Quote Originally Posted by Dan Druff View Post
Quote Originally Posted by MumblesBadly View Post

And that conjecture was thoroughly investigated by the Boston Globe and found to be not supported by the evidence.

Ethnicity not a factor in Elizabeth Warren’s rise in law
https://www.bostonglobe.com/news/nat...O0K/story.html

In the most exhaustive review undertaken of Elizabeth Warren’s professional history, the Globe found clear evidence, in documents and interviews, that her claim to Native American ethnicity was never considered by the Harvard Law faculty, which voted resoundingly to hire her, or by those who hired her to four prior positions at other law schools. At every step of her remarkable rise in the legal profession, the people responsible for hiring her saw her as a white woman.

The Globe examined hundreds of documents, many of them never before available, and reached out to all 52 of the law professors who are still living and were eligible to be in that Pound Hall room at Harvard Law School. Some are Warren’s allies. Others are not. Thirty-one agreed to talk to the Globe — including the law professor who was, at the time, in charge of recruiting minority faculty. Most said they were unaware of her claims to Native American heritage and all but one of the 31 said those claims were not discussed as part of her hire. One professor told the Globe he is unsure whether her heritage came up, but is certain that, if it did, it had no bearing on his vote on Warren’s appointment.
Bottom line: She never used her Native American heritage to further her career.
You keep repeating the same thing over and over, ignoring the point we are raising.

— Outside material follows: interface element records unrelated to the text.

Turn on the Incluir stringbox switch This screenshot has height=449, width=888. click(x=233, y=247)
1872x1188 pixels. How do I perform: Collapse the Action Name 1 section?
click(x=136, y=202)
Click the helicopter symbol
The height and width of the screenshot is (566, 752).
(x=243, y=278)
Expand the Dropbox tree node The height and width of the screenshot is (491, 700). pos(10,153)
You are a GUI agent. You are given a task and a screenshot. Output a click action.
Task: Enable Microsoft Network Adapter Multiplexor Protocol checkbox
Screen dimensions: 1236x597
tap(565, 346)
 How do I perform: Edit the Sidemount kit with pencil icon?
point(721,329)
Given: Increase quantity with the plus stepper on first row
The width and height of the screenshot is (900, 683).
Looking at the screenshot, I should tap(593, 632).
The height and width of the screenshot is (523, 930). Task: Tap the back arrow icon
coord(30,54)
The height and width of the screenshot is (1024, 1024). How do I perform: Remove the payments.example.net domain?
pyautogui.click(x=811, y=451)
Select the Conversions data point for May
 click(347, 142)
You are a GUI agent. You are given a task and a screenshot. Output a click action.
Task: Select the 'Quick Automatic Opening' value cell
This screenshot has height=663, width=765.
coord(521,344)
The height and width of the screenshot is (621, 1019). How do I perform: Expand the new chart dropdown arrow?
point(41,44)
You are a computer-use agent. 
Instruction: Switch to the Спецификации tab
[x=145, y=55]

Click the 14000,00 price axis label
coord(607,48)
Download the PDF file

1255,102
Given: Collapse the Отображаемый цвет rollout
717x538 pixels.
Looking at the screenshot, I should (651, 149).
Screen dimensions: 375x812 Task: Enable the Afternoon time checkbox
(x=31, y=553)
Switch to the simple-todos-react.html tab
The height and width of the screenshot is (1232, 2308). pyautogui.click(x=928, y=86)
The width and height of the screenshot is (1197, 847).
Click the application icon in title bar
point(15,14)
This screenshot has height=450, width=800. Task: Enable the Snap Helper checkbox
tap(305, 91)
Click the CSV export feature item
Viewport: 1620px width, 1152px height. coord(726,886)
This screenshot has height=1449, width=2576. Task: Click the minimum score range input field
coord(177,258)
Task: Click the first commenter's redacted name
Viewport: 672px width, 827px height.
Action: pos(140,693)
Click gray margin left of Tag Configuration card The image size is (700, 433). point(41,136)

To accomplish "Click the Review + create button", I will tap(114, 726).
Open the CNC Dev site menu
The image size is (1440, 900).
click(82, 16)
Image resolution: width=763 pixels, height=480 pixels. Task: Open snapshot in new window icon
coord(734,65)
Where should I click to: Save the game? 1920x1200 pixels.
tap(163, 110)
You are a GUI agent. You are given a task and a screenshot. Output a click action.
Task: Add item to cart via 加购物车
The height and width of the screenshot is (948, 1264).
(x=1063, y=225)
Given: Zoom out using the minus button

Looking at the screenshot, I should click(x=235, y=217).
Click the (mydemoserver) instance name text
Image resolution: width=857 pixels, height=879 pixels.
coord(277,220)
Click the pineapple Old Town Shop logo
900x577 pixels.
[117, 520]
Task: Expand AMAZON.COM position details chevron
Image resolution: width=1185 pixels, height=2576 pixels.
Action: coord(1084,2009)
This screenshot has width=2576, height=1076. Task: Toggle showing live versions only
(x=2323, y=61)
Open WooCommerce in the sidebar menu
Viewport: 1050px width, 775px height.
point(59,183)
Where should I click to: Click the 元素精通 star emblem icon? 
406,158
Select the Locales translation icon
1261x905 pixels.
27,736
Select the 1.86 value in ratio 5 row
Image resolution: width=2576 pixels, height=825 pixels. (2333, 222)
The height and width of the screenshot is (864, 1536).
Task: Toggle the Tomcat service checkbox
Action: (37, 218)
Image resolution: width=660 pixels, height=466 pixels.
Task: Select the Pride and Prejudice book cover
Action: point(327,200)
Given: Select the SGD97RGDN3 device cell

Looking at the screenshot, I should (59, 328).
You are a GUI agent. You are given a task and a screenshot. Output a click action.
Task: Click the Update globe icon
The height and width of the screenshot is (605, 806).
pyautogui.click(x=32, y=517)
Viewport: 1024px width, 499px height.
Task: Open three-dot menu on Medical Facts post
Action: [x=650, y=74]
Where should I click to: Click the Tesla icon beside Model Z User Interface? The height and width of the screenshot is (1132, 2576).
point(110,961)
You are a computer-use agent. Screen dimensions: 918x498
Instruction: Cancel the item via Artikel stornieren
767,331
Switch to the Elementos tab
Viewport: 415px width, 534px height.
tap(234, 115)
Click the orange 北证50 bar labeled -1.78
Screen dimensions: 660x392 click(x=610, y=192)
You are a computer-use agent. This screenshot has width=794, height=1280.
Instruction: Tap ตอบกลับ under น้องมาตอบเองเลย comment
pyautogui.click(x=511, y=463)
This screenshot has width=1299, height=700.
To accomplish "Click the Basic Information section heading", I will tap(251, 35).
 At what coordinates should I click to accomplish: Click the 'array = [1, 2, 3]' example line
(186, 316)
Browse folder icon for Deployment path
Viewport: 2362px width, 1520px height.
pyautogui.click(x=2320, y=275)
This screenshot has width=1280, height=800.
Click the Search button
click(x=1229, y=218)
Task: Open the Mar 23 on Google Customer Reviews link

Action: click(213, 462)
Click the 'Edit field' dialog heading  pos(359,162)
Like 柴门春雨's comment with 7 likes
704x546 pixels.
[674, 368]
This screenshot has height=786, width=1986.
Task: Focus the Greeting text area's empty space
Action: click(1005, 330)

We are past the point of claiming that she got hired by claiming she was Native American. I'm willing to concede that likely didn't happen.

So stop repeating that same response over and over.

My problem is that AFTER she was tenured at Harvard, she officially changed her ethnicity there. This had to be for "minority cred" or some sort of perceived gain. Presumably she felt that being a minority professor at Harvard would give her more credibility.

That was dishonest and exploitative, no matter which way you try to slice it.
Cred with whom??? She was already tenured at Harvard before changing her ethnicity. And we’re talking *Harvard* Law School, a top tier school. And by that point, and given her specialty (bankruptcy law), her colleagues within the discipline both at Harvard and elsewhere wouldn’t have cared what her reported ethnicity was. This wasn’t like the case of that white woman who faked being Black in order to enhance her cred within the Black community *and* in her racially-focused career.

If Warren had specialized in law directly related to Native American issues, and used her NA heritage as a flag to wave to enhance her cred on the matter, then her designated heritage would matter to *her* career. But she didn’t. So her NA designation had no meaningful impact on either her career or her “cred”.

But, and I say this again having worked in academia, the *administration* almost surely used her NA designation in boosting its faculty’s diversity-related reporting. Because college administrators are slippery that way. To them, it probably looked like a lost opportunity to not try to benefit, diversity metric-wise, from free-riding on an existing faculty member’s ethnic ID change when noone there had made any special effort to make the faculty more ethnically diverse. Because college admins care about such things given the politics of faculty diversity within the American university system.

But if you have some idea of whom Warren was trying to improve her “cred” with other than who I discuss her that would enhance her academic career, please be specific.